====== Data supplied ======

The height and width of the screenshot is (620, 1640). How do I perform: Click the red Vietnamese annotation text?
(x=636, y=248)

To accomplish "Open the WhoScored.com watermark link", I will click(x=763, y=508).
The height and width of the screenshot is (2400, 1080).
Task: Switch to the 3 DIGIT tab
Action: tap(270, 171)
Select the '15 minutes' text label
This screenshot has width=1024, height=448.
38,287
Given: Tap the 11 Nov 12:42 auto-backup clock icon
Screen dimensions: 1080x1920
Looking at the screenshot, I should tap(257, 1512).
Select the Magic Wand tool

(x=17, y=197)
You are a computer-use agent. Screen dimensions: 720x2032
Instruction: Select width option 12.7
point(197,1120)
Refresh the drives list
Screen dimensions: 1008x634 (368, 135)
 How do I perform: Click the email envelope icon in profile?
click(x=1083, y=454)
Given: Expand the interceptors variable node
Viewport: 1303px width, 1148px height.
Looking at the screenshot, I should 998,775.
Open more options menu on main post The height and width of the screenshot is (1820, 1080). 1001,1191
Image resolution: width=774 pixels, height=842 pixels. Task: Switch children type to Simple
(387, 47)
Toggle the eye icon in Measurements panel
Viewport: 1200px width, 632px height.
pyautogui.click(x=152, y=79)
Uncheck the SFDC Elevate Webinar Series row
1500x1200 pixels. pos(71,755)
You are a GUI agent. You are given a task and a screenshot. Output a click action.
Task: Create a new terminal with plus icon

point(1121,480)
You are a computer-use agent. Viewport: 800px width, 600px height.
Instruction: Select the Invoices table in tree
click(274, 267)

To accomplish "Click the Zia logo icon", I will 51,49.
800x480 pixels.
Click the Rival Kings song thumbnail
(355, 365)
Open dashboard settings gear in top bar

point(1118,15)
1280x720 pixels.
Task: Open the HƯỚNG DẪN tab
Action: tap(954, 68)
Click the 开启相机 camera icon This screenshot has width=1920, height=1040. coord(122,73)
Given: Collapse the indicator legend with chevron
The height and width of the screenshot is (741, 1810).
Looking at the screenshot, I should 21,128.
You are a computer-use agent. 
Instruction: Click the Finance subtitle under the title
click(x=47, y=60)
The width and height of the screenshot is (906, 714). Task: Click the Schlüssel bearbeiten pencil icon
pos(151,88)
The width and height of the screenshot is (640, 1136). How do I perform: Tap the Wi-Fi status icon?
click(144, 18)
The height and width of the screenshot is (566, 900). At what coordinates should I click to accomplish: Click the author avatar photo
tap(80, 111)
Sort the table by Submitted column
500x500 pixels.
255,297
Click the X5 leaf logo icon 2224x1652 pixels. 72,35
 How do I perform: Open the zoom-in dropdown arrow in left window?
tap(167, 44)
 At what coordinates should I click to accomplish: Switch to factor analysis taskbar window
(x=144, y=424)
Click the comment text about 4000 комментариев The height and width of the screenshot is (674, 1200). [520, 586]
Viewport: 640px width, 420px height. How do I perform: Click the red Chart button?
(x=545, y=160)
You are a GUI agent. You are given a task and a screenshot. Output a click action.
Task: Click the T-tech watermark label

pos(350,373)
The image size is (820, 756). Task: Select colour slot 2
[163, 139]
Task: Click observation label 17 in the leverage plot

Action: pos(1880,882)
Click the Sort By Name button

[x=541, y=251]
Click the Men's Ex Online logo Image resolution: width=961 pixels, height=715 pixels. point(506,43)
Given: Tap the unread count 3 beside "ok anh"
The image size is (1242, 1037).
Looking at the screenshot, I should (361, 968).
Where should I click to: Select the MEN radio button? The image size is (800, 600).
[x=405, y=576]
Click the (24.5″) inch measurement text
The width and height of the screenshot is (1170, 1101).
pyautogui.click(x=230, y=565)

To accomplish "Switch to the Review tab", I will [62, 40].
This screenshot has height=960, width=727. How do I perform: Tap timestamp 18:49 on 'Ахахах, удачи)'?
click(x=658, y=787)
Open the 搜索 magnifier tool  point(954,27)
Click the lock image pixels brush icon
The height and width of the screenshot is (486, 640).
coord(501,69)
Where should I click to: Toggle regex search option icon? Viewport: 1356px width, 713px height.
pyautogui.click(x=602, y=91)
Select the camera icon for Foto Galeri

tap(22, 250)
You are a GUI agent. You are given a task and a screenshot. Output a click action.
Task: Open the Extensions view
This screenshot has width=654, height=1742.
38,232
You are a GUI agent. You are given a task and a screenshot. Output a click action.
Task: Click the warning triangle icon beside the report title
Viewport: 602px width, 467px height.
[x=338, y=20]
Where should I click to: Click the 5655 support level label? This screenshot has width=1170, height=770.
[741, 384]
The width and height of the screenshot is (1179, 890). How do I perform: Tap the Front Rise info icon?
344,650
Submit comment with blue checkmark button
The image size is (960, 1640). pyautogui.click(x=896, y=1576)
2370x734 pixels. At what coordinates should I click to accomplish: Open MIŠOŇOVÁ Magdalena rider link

======

## Directions
Once more, write out all of the entries above exactly.

## Response box
The height and width of the screenshot is (620, 1640). How do I perform: Click the red Vietnamese annotation text?
(x=636, y=248)

To accomplish "Open the WhoScored.com watermark link", I will click(x=763, y=508).
The height and width of the screenshot is (2400, 1080).
Task: Switch to the 3 DIGIT tab
Action: tap(270, 171)
Select the '15 minutes' text label
This screenshot has width=1024, height=448.
38,287
Given: Tap the 11 Nov 12:42 auto-backup clock icon
Screen dimensions: 1080x1920
Looking at the screenshot, I should tap(257, 1512).
Select the Magic Wand tool

(x=17, y=197)
You are a computer-use agent. Screen dimensions: 720x2032
Instruction: Select width option 12.7
point(197,1120)
Refresh the drives list
Screen dimensions: 1008x634 (368, 135)
 How do I perform: Click the email envelope icon in profile?
click(x=1083, y=454)
Given: Expand the interceptors variable node
Viewport: 1303px width, 1148px height.
Looking at the screenshot, I should 998,775.
Open more options menu on main post The height and width of the screenshot is (1820, 1080). 1001,1191
Image resolution: width=774 pixels, height=842 pixels. Task: Switch children type to Simple
(387, 47)
Toggle the eye icon in Measurements panel
Viewport: 1200px width, 632px height.
pyautogui.click(x=152, y=79)
Uncheck the SFDC Elevate Webinar Series row
1500x1200 pixels. pos(71,755)
You are a GUI agent. You are given a task and a screenshot. Output a click action.
Task: Create a new terminal with plus icon

point(1121,480)
You are a computer-use agent. Viewport: 800px width, 600px height.
Instruction: Select the Invoices table in tree
click(274, 267)

To accomplish "Click the Zia logo icon", I will 51,49.
800x480 pixels.
Click the Rival Kings song thumbnail
(355, 365)
Open dashboard settings gear in top bar

point(1118,15)
1280x720 pixels.
Task: Open the HƯỚNG DẪN tab
Action: tap(954, 68)
Click the 开启相机 camera icon This screenshot has width=1920, height=1040. coord(122,73)
Given: Collapse the indicator legend with chevron
The height and width of the screenshot is (741, 1810).
Looking at the screenshot, I should 21,128.
You are a computer-use agent. 
Instruction: Click the Finance subtitle under the title
click(x=47, y=60)
The width and height of the screenshot is (906, 714). Task: Click the Schlüssel bearbeiten pencil icon
pos(151,88)
The width and height of the screenshot is (640, 1136). How do I perform: Tap the Wi-Fi status icon?
click(144, 18)
The height and width of the screenshot is (566, 900). At what coordinates should I click to accomplish: Click the author avatar photo
tap(80, 111)
Sort the table by Submitted column
500x500 pixels.
255,297
Click the X5 leaf logo icon 2224x1652 pixels. 72,35
 How do I perform: Open the zoom-in dropdown arrow in left window?
tap(167, 44)
 At what coordinates should I click to accomplish: Switch to factor analysis taskbar window
(x=144, y=424)
Click the comment text about 4000 комментариев The height and width of the screenshot is (674, 1200). [520, 586]
Viewport: 640px width, 420px height. How do I perform: Click the red Chart button?
(x=545, y=160)
You are a GUI agent. You are given a task and a screenshot. Output a click action.
Task: Click the T-tech watermark label

pos(350,373)
The image size is (820, 756). Task: Select colour slot 2
[163, 139]
Task: Click observation label 17 in the leverage plot

Action: pos(1880,882)
Click the Sort By Name button

[x=541, y=251]
Click the Men's Ex Online logo Image resolution: width=961 pixels, height=715 pixels. point(506,43)
Given: Tap the unread count 3 beside "ok anh"
The image size is (1242, 1037).
Looking at the screenshot, I should (361, 968).
Where should I click to: Select the MEN radio button? The image size is (800, 600).
[x=405, y=576]
Click the (24.5″) inch measurement text
The width and height of the screenshot is (1170, 1101).
pyautogui.click(x=230, y=565)

To accomplish "Switch to the Review tab", I will [62, 40].
This screenshot has height=960, width=727. How do I perform: Tap timestamp 18:49 on 'Ахахах, удачи)'?
click(x=658, y=787)
Open the 搜索 magnifier tool  point(954,27)
Click the lock image pixels brush icon
The height and width of the screenshot is (486, 640).
coord(501,69)
Where should I click to: Toggle regex search option icon? Viewport: 1356px width, 713px height.
pyautogui.click(x=602, y=91)
Select the camera icon for Foto Galeri

tap(22, 250)
You are a GUI agent. You are given a task and a screenshot. Output a click action.
Task: Open the Extensions view
This screenshot has width=654, height=1742.
38,232
You are a GUI agent. You are given a task and a screenshot. Output a click action.
Task: Click the warning triangle icon beside the report title
Viewport: 602px width, 467px height.
[x=338, y=20]
Where should I click to: Click the 5655 support level label? This screenshot has width=1170, height=770.
[741, 384]
The width and height of the screenshot is (1179, 890). How do I perform: Tap the Front Rise info icon?
344,650
Submit comment with blue checkmark button
The image size is (960, 1640). pyautogui.click(x=896, y=1576)
2370x734 pixels. At what coordinates should I click to accomplish: Open MIŠOŇOVÁ Magdalena rider link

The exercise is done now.